STATEMENT OF ADMINISTRATION POLICY
H.R. 5226 – Regulatory Integrity Act of 2016
(Rep. Walberg, R-MI, and 14 cosponsors)
The Administration is
committed to ensuring that the regulatory process remains transparent
and that agencies issue regulations, guidance, directives, and policy
statements in compliance with all existing laws and Executive Orders.
H.R. 5226, the Regulatory Integrity Act of 2016, would impose
duplicative, vague, and unnecessary procedural requirements on agencies
that would prevent them from efficiently performing their statutory
responsibilities and potentially lead to a less informed public. For
these reasons, the Administration strongly opposes H.R. 5226.
The Regulatory Integrity
Act of 2016 would be duplicative and costly to the American taxpayer. The separate tracking and reporting of agency communications as
prescribed by the bill is unnecessary, is extremely burdensome, and
provides little to no value while diverting agency resources from
important priorities. In fact, much of the information it would require
already is reported twice a year in the Unified Agenda, which is
publicly available at www.reginfo.gov. The
manner by which agencies communicate to the public on regulations and
their associated impacts already is covered by the Administrative
Procedure Act, the Regulatory Flexibility Act, the Unfunded Mandates
Reform Act, the Paperwork Reduction Act, the Information Quality Act,
several long-standing Executive Orders, and agency-specific statutes. Reporting each and every communication would dramatically increase the
cost of regulation to the American taxpayer.
Passage
of H.R. 5226 would undermine long-established regulatory frameworks by
adding unhelpful, duplicative, and burdensome procedural requirements on
agencies, while increasing the cost of regulation to the American
taxpayer.
If the President were presented with H.R. 5226, his senior advisors would recommend that he veto the bill.

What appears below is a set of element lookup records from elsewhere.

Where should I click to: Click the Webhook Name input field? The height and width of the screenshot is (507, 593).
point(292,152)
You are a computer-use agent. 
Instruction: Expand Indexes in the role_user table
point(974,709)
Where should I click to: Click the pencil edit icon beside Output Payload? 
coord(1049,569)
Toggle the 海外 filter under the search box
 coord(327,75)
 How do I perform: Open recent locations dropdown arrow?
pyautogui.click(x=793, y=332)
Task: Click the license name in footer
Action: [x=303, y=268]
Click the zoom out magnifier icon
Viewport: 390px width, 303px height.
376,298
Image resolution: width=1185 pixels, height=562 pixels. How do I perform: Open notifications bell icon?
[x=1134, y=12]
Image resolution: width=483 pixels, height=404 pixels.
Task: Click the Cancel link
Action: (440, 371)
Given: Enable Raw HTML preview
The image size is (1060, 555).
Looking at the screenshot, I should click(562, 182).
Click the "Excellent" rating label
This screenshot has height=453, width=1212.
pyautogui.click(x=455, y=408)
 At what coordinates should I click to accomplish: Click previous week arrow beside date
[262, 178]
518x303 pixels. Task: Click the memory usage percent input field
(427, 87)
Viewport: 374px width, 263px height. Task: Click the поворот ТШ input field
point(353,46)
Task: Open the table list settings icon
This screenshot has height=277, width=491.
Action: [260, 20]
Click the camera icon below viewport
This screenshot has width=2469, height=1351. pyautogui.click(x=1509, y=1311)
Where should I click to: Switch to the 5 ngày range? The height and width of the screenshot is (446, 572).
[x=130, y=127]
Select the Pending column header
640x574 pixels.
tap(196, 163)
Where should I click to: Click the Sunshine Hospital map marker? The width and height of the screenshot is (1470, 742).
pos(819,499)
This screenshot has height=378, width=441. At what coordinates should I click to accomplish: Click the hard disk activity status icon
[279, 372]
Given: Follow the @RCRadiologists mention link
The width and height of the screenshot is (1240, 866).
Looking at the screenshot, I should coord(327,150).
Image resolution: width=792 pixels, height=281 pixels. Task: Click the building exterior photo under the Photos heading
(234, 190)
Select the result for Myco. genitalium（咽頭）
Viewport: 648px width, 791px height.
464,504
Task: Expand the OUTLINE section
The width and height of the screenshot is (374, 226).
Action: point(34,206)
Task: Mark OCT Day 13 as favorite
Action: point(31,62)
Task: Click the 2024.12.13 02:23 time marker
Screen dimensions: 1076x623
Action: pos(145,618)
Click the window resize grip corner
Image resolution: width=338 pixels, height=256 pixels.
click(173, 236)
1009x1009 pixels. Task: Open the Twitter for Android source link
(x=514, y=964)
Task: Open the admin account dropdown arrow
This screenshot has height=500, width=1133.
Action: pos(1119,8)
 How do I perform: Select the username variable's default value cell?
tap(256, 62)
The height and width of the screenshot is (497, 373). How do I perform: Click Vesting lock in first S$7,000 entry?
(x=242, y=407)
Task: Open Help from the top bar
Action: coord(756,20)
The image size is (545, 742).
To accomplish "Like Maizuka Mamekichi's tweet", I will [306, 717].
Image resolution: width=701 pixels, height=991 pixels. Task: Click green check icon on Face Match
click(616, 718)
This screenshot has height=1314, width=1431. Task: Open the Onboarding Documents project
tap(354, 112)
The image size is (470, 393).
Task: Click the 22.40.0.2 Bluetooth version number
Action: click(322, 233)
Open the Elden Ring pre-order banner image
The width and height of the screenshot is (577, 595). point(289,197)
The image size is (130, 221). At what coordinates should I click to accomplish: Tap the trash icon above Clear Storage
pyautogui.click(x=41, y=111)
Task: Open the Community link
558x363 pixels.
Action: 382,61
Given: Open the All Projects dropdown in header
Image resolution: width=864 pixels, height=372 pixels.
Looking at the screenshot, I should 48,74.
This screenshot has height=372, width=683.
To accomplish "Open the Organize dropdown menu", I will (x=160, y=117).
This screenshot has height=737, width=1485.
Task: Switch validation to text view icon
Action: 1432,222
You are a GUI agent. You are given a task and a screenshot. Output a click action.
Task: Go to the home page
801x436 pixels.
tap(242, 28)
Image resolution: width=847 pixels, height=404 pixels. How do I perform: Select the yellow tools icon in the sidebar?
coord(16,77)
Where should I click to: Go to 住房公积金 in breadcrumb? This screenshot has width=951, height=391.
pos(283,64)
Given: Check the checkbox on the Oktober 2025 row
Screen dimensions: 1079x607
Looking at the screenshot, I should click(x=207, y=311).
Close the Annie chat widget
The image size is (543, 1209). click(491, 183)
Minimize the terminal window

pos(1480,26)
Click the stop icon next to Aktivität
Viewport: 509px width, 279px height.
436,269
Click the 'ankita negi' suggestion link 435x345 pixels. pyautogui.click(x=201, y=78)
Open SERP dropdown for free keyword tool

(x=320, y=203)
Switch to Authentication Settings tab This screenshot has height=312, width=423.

H.R. 5351 – Guantanamo Detainee Transfer Prohibition Act
(Rep. Walorski, R-IN, and 67 cosponsors)
The
Administration strongly objects to H.R. 5351, which would prohibit the
use of funds to transfer any individual detained at the detention
facility at Guantanamo Bay, Cuba, either to the United States or any
foreign country. As the Administration has said many times before, the
continued operation of the detention facility at Guantanamo Bay weakens
our national security by draining resources, damaging our relationships
with key allies and partners, and emboldening violent extremists. In
February, the Administration submitted a comprehensive plan to safely
and responsibly close the detention facility at Guantanamo Bay, Cuba,
and to bring this chapter of our history to a close. Rather than
constructively engage with the Administration on the imperative of
closing the facility, this bill would seek to prohibit any and all
transfers of detainees, even where such transfers are conducted securely
and responsibly and to further substantial U.S. national security
interests. This bill represents an effort not only to extend the
facility's operation – as have the other unwarranted legislative
restrictions on transfers – but to bring to a standstill the substantial
progress the Administration has made in safely and securely reducing
the facility's population.
As
the Administration has repeatedly emphasized, detainees are transferred
from Guantanamo Bay only after a rigorous interagency review process
assesses, based on all relevant facts and circumstances, that potential
receiving countries are capable of successfully reintegrating them and
implementing appropriate security measures, consistent with our humane
treatment policy. The restrictions contained in this bill would seek to
foreclose entirely the Executive Branch's ability to determine
appropriate disposition options for detainees, including to transfer
them consistent with our national security and our humane treatment
policy, as well as its flexibility to determine when and where to
prosecute them, based on the facts and circumstances of each case and
our national security interests. Moreover, by purporting to prohibit
all transfers of individuals detained at Guantanamo Bay, the bill would
in some circumstances violate constitutional separation of powers
principles, and could interfere with the ability to transfer a detainee
who has been granted a writ of habeas corpus.
If the President were presented with H.R. 5351, his senior advisors would recommend he veto the bill.